Patrick Watt is senior policy officer at Action Aid. He writes:
The UN World Summit in New York, which concludes tomorrow, was billed as the mother of all summits. Both the number of heads of state and government (170 and counting) and the breadth of the agenda (UN reform, peace and security, human rights and international development) were unprecedented. The same cannot be claimed of the outcome, on which verdicts have ranged from "modest" to "a fiasco".
Kofi Annan came here hoping for a "San Francisco moment", echoing the founding UN conference in the west coast city. But in the wake of the oil for food scandal and John Bolton's 750 proposed amendments to the summit document, that hasn't happened. There have been some important steps forward. The summit agreed language on "responsibility to protect", which in principle should prevent another genocide from being ignored by the international community. A new peacebuilding commission has been established, to coordinate reconstruction efforts in post-conflict countries.

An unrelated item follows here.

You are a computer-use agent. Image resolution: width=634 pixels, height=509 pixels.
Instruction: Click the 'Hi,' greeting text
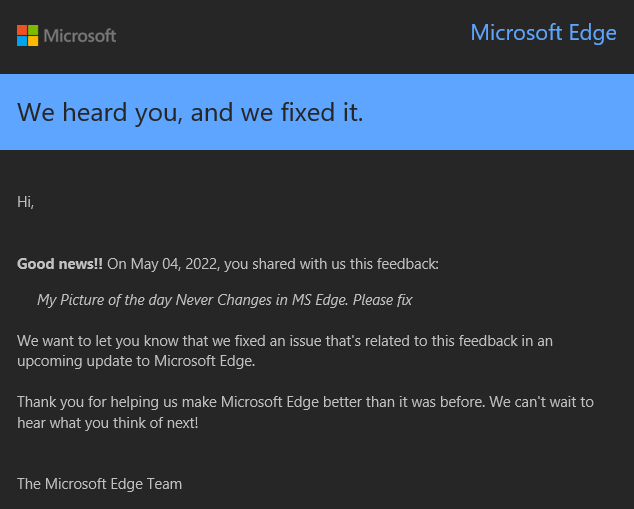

But on the millennium development goals, the original focus of the summit, it is hard to point to progress.
Tony Blair, EU president Jose Manuel Barroso, President Obasanjo of Nigeria and Bob Geldof, speaking to the press here on Thursday morning, gave their own views on the summit's development agenda. They were keen to emphasise the pledges at the G8 summit on debt and aid, and the need for these pledges to be implemented. But there was no hiding the fact that this is a summit that has produced nothing new on development. Most of the commitments from Gleneagles have been restated, in opaque diplomatese, but there is little forward momentum. Most critically, on trade the summit has failed to set up expectations ahead of the World Trade Organisation meeting in Hong Kong this December. In effect, when it comes to development the international community has been treading water in New York. The poor, meanwhile, are being left to sink or swim.